If beta and alpha gamma-hurdle parameters are missing, calculate them
and add them to row.
"""
if "beta" not in row:
row["beta"] = row["mean_nz"] / row["sd_nz"] ** 2
if numpy.isinf(row["beta"]):
row["beta"] = numpy.nan
if "alpha" not in row:
row["alpha"] = row["mean_nz"] * row["beta"]
return (
row["nnz"]
/ row["n"]
* scipy.special.gammaincc(row["alpha"], row["beta"] * row["dwpc"])
)
def path_does_not_exist(row):
"""
Check whether any paths exist between the source and target. We know there
isn't a path if the row has a zero path count, or has a zero dwpc if the path
count isn't present in the row
"""
if "path_count" in row:
return row["path_count"] == 0
return row["dwpc"] == 0
def calculate_empirical_p_value(row):
"""
Calculate p_value in cases where the gamma hurdle model won't work
"""
if path_does_not_exist(row):
# No paths exist between the given source and target nodes
return 1.0
if row["nnz"] == 0:
# No nonzero DWPCs are found in the permuted network, but paths are
# observed in the true network
return 0.0
if not sd_is_positive(row["sd_nz"]):
# The DWPCs in the permuted network are identical
if row["dwpc"] <= row["mean_nz"] + FLOAT_ERROR_TOLERANCE:
# The DWPC you found in the true network is smaller than or equal
# to those in the permuted network
return row["nnz"] / row["n"]
# The DWPC you found in the true network is larger than those in the
# permuted network
return 0.0
raise NotImplementedError
def calculate_p_value(row):
"""
Calculate the p_value for a given metapath
"""
if row["nnz"] == 0 or path_does_not_exist(row) or not sd_is_positive(row["sd_nz"]):
return calculate_empirical_p_value(row)
else:
return calculate_gamma_hurdle_p_value(row)
def combine_dwpc_dgp(graph, metapath, damping, ignore_zeros=False, max_p_value=1.0):
"""
Combine DWPC information with degree-grouped permutation summary metrics.
Includes gamma-hurdle significance estimates.
"""
stats_path = graph.get_running_degree_group_path(
metapath, "dwpc", damping, extension=".tsv.gz"
)
dgp_df = pandas.read_csv(stats_path, sep="\t")

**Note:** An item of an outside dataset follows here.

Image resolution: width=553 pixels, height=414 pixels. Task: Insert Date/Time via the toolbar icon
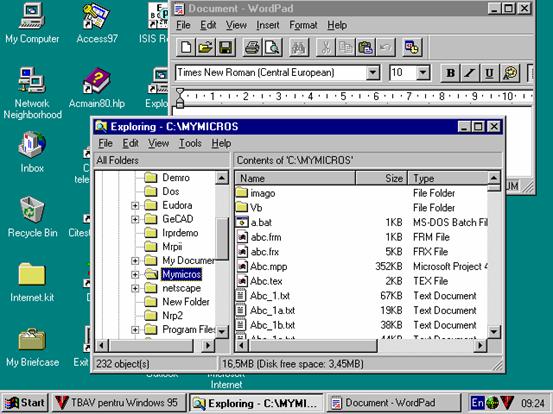click(x=412, y=47)
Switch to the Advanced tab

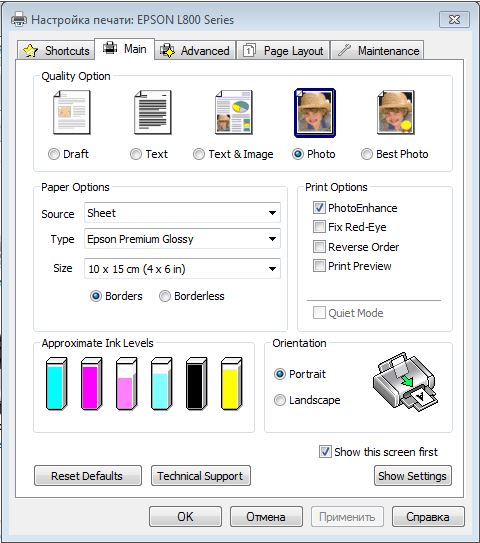coord(195,51)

dgp_df = add_gamma_hurdle_to_dgp_df(dgp_df)
degrees_to_dgp = dgp_df.set_index(["source_degree", "target_degree"]).to_dict(
orient="index"
)
dwpc_row_generator = hetmatpy.degree_group.dwpc_to_degrees(
graph, metapath, damping=damping, ignore_zeros=ignore_zeros
)
for row in dwpc_row_generator:
degrees = row["source_degree"], row["target_degree"]
dgp = degrees_to_dgp[degrees]
row.update(dgp)
row["p_value"] = calculate_p_value(row)
if row["p_value"] is not None and row["p_value"] > max_p_value:
continue
for key in ["sum", "sum_of_squares", "beta", "alpha"]:
del row[key]
yield row
def grouper(iterable, group_size):
"""
Group an iterable into chunks of group_size.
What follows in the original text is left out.